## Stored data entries
----------
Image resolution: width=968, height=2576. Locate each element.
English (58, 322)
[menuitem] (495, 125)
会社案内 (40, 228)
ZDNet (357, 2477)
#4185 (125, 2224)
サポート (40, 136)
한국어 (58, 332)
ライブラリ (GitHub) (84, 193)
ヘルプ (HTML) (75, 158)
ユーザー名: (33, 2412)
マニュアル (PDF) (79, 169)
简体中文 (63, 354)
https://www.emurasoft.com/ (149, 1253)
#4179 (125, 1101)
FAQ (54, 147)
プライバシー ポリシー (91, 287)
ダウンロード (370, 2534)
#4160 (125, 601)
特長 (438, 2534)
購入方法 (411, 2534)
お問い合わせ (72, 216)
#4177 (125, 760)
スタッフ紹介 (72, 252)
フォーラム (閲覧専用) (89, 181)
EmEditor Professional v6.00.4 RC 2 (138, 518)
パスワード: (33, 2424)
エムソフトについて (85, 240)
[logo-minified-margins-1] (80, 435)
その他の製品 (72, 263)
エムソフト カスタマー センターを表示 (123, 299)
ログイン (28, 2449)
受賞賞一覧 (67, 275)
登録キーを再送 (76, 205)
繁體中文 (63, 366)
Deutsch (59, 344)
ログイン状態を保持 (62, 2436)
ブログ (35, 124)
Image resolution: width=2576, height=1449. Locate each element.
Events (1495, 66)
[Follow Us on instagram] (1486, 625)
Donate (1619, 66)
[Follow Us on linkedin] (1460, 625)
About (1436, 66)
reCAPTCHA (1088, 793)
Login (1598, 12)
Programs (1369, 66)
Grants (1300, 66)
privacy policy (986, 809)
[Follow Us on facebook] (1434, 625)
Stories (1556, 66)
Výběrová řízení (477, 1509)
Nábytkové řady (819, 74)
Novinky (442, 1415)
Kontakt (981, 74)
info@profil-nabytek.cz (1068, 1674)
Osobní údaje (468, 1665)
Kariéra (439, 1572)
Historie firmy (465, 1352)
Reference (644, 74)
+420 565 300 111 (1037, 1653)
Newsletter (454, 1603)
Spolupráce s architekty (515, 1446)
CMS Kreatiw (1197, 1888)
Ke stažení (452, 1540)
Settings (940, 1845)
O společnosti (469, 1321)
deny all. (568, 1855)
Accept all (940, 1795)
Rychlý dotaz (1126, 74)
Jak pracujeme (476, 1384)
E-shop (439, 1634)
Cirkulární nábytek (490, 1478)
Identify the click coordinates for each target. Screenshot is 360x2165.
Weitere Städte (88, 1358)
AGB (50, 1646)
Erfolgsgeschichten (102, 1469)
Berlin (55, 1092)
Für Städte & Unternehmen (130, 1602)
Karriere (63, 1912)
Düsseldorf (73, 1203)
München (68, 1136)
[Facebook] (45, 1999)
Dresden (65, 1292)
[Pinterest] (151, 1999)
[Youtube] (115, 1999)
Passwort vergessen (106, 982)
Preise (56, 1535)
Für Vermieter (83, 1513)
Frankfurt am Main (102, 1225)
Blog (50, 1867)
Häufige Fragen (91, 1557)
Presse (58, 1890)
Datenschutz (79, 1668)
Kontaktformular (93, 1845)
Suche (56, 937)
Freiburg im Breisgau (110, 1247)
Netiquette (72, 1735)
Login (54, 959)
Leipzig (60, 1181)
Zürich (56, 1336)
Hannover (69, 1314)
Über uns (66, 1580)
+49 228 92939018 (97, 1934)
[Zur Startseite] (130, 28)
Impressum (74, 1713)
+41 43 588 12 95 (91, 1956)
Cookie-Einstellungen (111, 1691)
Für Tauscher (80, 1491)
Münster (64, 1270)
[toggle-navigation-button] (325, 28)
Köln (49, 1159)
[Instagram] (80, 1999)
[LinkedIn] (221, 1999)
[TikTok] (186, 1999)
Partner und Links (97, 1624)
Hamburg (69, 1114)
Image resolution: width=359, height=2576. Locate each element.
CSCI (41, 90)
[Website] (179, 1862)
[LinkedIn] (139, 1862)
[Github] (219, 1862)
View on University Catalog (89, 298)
----------
## What to produce
The answer must be an exact reproduction of all the records.

## Task result
Image resolution: width=968, height=2576. Locate each element.
English (58, 322)
[menuitem] (495, 125)
会社案内 (40, 228)
ZDNet (357, 2477)
#4185 (125, 2224)
サポート (40, 136)
한국어 (58, 332)
ライブラリ (GitHub) (84, 193)
ヘルプ (HTML) (75, 158)
ユーザー名: (33, 2412)
マニュアル (PDF) (79, 169)
简体中文 (63, 354)
https://www.emurasoft.com/ (149, 1253)
#4179 (125, 1101)
FAQ (54, 147)
プライバシー ポリシー (91, 287)
ダウンロード (370, 2534)
#4160 (125, 601)
特長 (438, 2534)
購入方法 (411, 2534)
お問い合わせ (72, 216)
#4177 (125, 760)
スタッフ紹介 (72, 252)
フォーラム (閲覧専用) (89, 181)
EmEditor Professional v6.00.4 RC 2 (138, 518)
パスワード: (33, 2424)
エムソフトについて (85, 240)
[logo-minified-margins-1] (80, 435)
その他の製品 (72, 263)
エムソフト カスタマー センターを表示 (123, 299)
ログイン (28, 2449)
受賞賞一覧 (67, 275)
登録キーを再送 (76, 205)
繁體中文 (63, 366)
Deutsch (59, 344)
ログイン状態を保持 (62, 2436)
ブログ (35, 124)
Image resolution: width=2576, height=1449. Locate each element.
Events (1495, 66)
[Follow Us on instagram] (1486, 625)
Donate (1619, 66)
[Follow Us on linkedin] (1460, 625)
About (1436, 66)
reCAPTCHA (1088, 793)
Login (1598, 12)
Programs (1369, 66)
Grants (1300, 66)
privacy policy (986, 809)
[Follow Us on facebook] (1434, 625)
Stories (1556, 66)
Výběrová řízení (477, 1509)
Nábytkové řady (819, 74)
Novinky (442, 1415)
Kontakt (981, 74)
info@profil-nabytek.cz (1068, 1674)
Osobní údaje (468, 1665)
Kariéra (439, 1572)
Historie firmy (465, 1352)
Reference (644, 74)
+420 565 300 111 (1037, 1653)
Newsletter (454, 1603)
Spolupráce s architekty (515, 1446)
CMS Kreatiw (1197, 1888)
Ke stažení (452, 1540)
Settings (940, 1845)
O společnosti (469, 1321)
deny all. (568, 1855)
Accept all (940, 1795)
Rychlý dotaz (1126, 74)
Jak pracujeme (476, 1384)
E-shop (439, 1634)
Cirkulární nábytek (490, 1478)
Identify the click coordinates for each target. Screenshot is 360x2165.
Weitere Städte (88, 1358)
AGB (50, 1646)
Erfolgsgeschichten (102, 1469)
Berlin (55, 1092)
Für Städte & Unternehmen (130, 1602)
Karriere (63, 1912)
Düsseldorf (73, 1203)
München (68, 1136)
[Facebook] (45, 1999)
Dresden (65, 1292)
[Pinterest] (151, 1999)
[Youtube] (115, 1999)
Passwort vergessen (106, 982)
Preise (56, 1535)
Für Vermieter (83, 1513)
Frankfurt am Main (102, 1225)
Blog (50, 1867)
Häufige Fragen (91, 1557)
Presse (58, 1890)
Datenschutz (79, 1668)
Kontaktformular (93, 1845)
Suche (56, 937)
Freiburg im Breisgau (110, 1247)
Netiquette (72, 1735)
Login (54, 959)
Leipzig (60, 1181)
Zürich (56, 1336)
Hannover (69, 1314)
Über uns (66, 1580)
+49 228 92939018 (97, 1934)
[Zur Startseite] (130, 28)
Impressum (74, 1713)
+41 43 588 12 95 (91, 1956)
Cookie-Einstellungen (111, 1691)
Für Tauscher (80, 1491)
Münster (64, 1270)
[toggle-navigation-button] (325, 28)
Köln (49, 1159)
[Instagram] (80, 1999)
[LinkedIn] (221, 1999)
[TikTok] (186, 1999)
Partner und Links (97, 1624)
Hamburg (69, 1114)
Image resolution: width=359, height=2576. Locate each element.
CSCI (41, 90)
[Website] (179, 1862)
[LinkedIn] (139, 1862)
[Github] (219, 1862)
View on University Catalog (89, 298)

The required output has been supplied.